Where a line in the records below includes "computer", pull that line out.

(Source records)

Segment Open

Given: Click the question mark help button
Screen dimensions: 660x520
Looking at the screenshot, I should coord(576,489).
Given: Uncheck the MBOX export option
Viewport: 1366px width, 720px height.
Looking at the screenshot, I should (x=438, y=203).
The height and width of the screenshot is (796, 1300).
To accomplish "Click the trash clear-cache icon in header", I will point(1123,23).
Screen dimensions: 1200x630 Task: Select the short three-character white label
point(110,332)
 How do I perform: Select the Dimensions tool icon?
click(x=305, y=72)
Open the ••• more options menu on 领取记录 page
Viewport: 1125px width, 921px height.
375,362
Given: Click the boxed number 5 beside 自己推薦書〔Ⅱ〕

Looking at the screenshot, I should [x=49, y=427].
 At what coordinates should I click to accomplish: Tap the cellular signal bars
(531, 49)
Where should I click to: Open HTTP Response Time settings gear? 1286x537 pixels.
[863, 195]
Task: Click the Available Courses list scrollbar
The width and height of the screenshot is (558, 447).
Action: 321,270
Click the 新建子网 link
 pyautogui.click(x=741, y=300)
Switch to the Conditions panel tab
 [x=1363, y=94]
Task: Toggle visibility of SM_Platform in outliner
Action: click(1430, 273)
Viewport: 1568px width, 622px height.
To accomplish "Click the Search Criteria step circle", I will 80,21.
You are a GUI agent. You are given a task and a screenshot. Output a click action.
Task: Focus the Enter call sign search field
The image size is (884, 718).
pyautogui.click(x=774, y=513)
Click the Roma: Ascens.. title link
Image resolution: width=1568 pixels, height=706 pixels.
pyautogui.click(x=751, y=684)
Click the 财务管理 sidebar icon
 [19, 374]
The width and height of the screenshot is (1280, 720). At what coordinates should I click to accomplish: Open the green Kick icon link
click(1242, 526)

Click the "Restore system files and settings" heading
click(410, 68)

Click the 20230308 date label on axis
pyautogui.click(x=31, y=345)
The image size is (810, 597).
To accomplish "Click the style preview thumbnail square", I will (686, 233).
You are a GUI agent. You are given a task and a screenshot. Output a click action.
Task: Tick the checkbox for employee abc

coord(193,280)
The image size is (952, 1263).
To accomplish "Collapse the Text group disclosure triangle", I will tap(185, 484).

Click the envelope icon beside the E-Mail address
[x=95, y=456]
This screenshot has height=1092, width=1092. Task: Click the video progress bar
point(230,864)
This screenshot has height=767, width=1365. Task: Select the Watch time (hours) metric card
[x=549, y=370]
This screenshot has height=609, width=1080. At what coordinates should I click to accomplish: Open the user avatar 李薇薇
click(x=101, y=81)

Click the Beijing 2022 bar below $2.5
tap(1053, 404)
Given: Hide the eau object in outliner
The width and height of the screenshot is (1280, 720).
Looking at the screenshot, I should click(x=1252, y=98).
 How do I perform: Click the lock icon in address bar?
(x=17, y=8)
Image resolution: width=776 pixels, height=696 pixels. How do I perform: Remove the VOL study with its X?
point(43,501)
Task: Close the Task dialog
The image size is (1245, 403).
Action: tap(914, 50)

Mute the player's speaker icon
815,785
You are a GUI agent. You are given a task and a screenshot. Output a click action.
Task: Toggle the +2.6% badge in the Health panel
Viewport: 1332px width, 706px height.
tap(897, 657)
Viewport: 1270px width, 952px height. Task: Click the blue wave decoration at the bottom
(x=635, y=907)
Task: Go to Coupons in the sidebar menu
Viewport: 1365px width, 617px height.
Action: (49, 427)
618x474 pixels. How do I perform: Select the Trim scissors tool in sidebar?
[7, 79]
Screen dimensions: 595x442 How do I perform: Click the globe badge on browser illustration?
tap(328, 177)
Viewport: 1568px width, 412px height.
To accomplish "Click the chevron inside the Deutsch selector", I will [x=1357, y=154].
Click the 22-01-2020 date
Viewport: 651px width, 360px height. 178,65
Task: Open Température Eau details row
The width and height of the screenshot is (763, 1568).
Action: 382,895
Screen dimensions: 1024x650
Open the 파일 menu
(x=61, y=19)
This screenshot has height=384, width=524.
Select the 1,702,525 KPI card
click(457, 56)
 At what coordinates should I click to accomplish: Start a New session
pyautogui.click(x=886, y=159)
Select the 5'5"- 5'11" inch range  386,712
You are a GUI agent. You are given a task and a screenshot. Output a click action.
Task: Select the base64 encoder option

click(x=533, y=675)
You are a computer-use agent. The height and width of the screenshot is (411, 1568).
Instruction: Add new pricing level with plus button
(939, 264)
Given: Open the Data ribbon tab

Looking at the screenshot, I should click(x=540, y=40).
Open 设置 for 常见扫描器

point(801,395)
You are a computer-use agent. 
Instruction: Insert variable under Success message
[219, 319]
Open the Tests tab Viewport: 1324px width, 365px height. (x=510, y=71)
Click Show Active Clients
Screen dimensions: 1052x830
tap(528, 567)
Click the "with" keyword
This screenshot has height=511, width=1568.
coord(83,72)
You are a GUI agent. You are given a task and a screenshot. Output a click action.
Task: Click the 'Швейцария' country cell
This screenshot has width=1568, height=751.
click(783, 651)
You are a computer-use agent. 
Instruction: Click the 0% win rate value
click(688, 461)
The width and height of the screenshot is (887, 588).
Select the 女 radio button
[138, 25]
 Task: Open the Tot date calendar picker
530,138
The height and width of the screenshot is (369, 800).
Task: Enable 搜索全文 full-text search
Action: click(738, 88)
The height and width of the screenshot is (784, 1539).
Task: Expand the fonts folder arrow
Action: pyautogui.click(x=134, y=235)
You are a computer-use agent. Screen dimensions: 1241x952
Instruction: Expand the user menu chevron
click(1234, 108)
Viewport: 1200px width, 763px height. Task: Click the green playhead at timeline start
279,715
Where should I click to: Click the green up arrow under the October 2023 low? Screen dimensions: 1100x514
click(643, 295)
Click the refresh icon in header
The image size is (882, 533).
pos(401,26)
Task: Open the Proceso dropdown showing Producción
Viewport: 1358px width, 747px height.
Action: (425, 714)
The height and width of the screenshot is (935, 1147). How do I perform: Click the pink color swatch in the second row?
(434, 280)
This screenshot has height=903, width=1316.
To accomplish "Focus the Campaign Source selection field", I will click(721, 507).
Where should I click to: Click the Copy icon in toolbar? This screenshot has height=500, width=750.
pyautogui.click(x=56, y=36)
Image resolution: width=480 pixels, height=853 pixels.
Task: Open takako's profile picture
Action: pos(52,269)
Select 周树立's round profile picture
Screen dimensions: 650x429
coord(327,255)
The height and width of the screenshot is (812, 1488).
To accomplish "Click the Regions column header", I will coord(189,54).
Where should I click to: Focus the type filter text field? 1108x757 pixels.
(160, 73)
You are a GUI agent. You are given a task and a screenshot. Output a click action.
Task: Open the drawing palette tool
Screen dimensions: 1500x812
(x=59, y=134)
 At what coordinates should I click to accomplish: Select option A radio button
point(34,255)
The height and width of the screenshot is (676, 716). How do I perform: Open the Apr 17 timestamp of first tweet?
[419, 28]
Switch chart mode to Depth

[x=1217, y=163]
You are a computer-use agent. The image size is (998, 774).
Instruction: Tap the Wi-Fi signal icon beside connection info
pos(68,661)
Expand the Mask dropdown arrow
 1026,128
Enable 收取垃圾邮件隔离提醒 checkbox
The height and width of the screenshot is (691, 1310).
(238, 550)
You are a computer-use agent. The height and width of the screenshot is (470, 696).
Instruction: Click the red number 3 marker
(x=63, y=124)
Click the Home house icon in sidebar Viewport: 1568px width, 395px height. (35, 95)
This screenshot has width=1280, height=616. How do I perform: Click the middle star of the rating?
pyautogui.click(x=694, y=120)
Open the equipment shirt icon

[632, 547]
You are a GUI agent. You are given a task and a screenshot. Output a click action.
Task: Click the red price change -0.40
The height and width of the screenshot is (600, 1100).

Segment Closed

- [Response to the exercise]
You are a computer-use agent. The height and width of the screenshot is (411, 1568).
You are a computer-use agent. 
You are a computer-use agent. 
You are a computer-use agent. Screen dimensions: 1241x952
You are a computer-use agent. The image size is (998, 774).
You are a computer-use agent. The height and width of the screenshot is (470, 696).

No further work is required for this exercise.